The Galena Apartments will be available to residents making between 80% and 120% of the area median income, or AMI. The complex will be built to meet the federal government’s most aggressive energy-efficiency standards, according to a news release from the state.

It’s a solution to a problem Frisco residents told Denver7 about on a pair of recent visits to hear community member’s voices: A lack of reasonably-priced housing options there and in mountain communities throughout Colorado.

Workers in Frisco told Denver7’s Ryan Fish that finding an affordable place to live is like “winning the lottery.” Our Denver7 | Your Voice reporting has featured two solutions aimed at providing what Summit County Commissioner Tamara Pogue called “attainable” housing for residents.

Those two projects, though, created just three-dozen middle-income units and had several hundred applicants.

“I think [that] speaks loudly to the scale of the problem that we have here in Summit County,” Pogue said.

Colorado Gov. Jared Polis said the Galena Apartments are a step toward providing housing for people at varying income levels.

“Expanding access to housing people can afford is incredibly important for Coloradans, businesses and communities,” he said in Thursday’s news release. “To truly thrive, we need more housing now for people at every budget. I am thrilled we are taking this important step to help workers in our mountain region and Frisco access homes near work, school, and all that Colorado has to offer.”

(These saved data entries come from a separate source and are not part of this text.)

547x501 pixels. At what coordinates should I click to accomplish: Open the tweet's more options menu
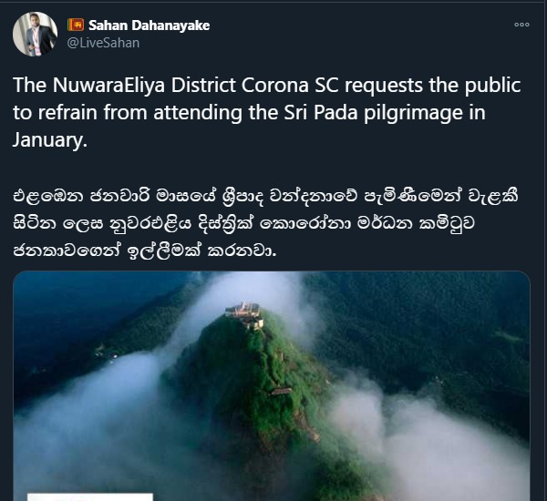coord(521,25)
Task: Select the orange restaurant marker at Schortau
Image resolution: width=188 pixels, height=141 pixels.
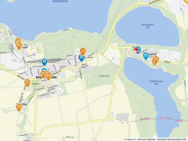Action: 19,107

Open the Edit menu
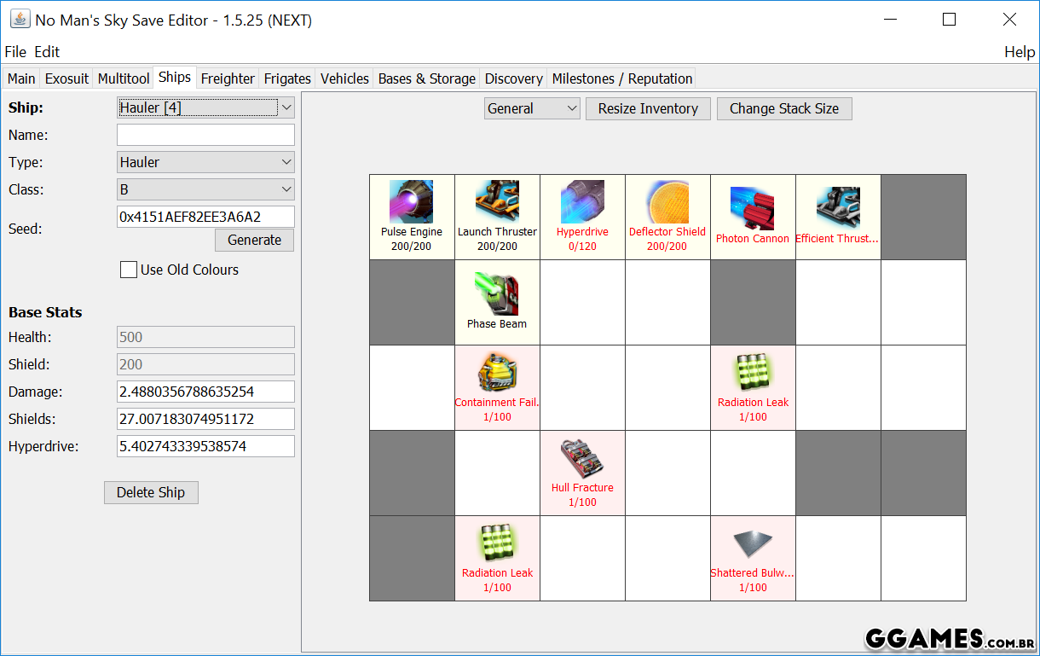coord(47,51)
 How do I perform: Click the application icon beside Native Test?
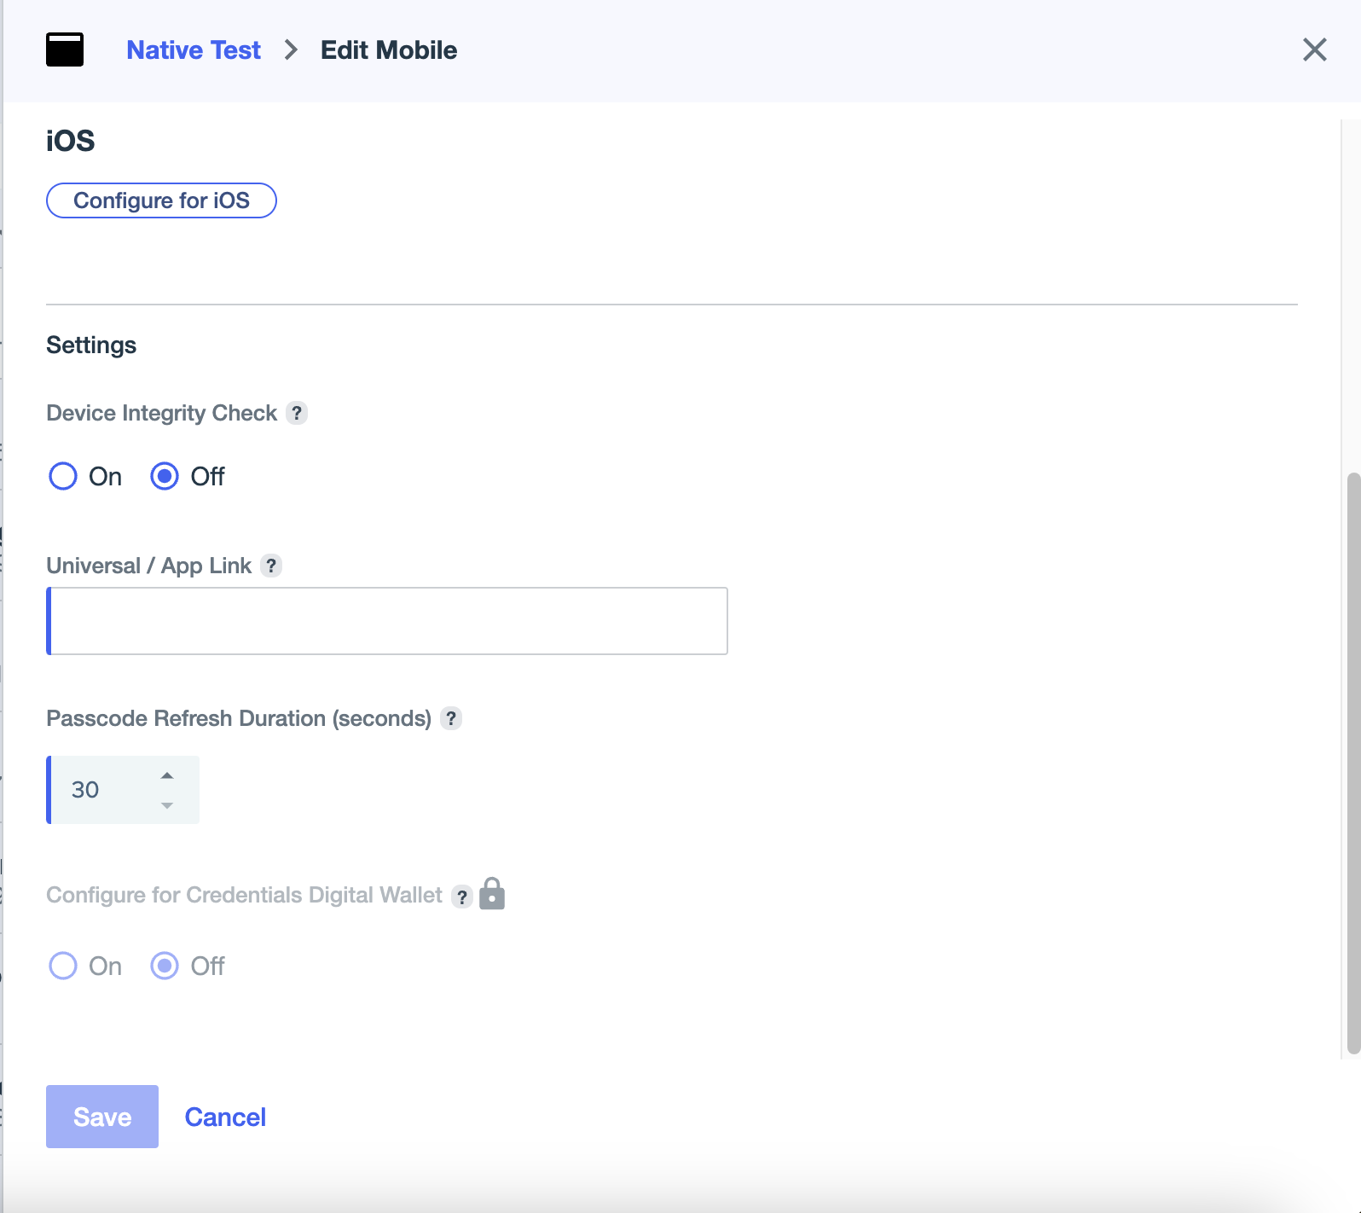click(x=65, y=49)
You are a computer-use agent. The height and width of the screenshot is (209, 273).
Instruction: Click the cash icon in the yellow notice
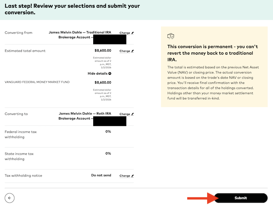click(170, 36)
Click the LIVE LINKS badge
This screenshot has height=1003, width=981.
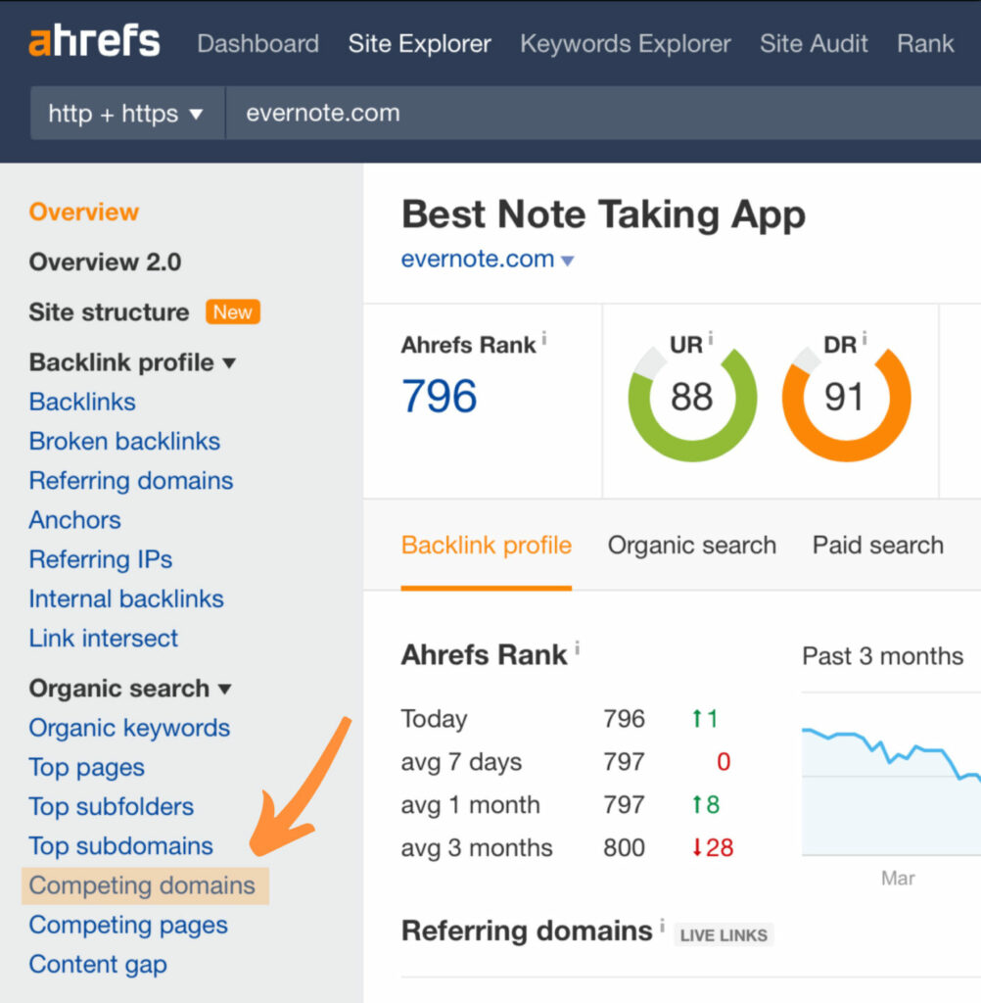pos(724,935)
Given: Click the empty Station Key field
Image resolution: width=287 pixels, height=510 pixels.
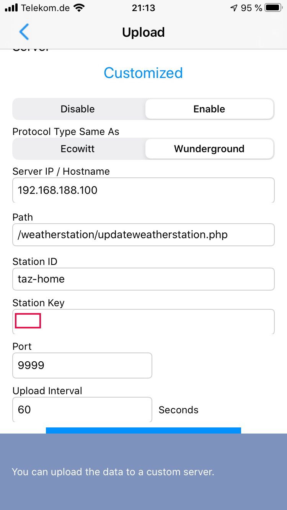Looking at the screenshot, I should click(144, 322).

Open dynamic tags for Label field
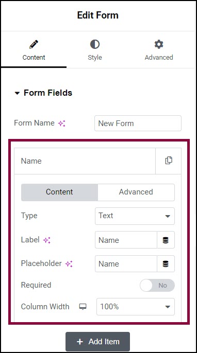tap(166, 240)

The Colorado Middle Income Housing Authority (MIHA), the Colorado Office of Economic Development and International Trade (OEDIT), and the Colorado Department of Local Affairs (DOLA) partnered with the Town of Frisco on the project.

Denver7 took residents’ concerns over attainable housing to Frisco Town Manager Tom Fisher, who agreed it’s a top issue facing the community. He told us town leadership is looking at a number of possible solutions to the housing dilemma, loosening the rules around deed-restricted units, which carry an appreciation cap to keep prices lower.

Frisco and other mountain communities face a number of issues when it comes to adding housing options: Short construction seasons limited by long winters, large swaths of federally-protected open space and a significant portion of homes being second properties, to name a few.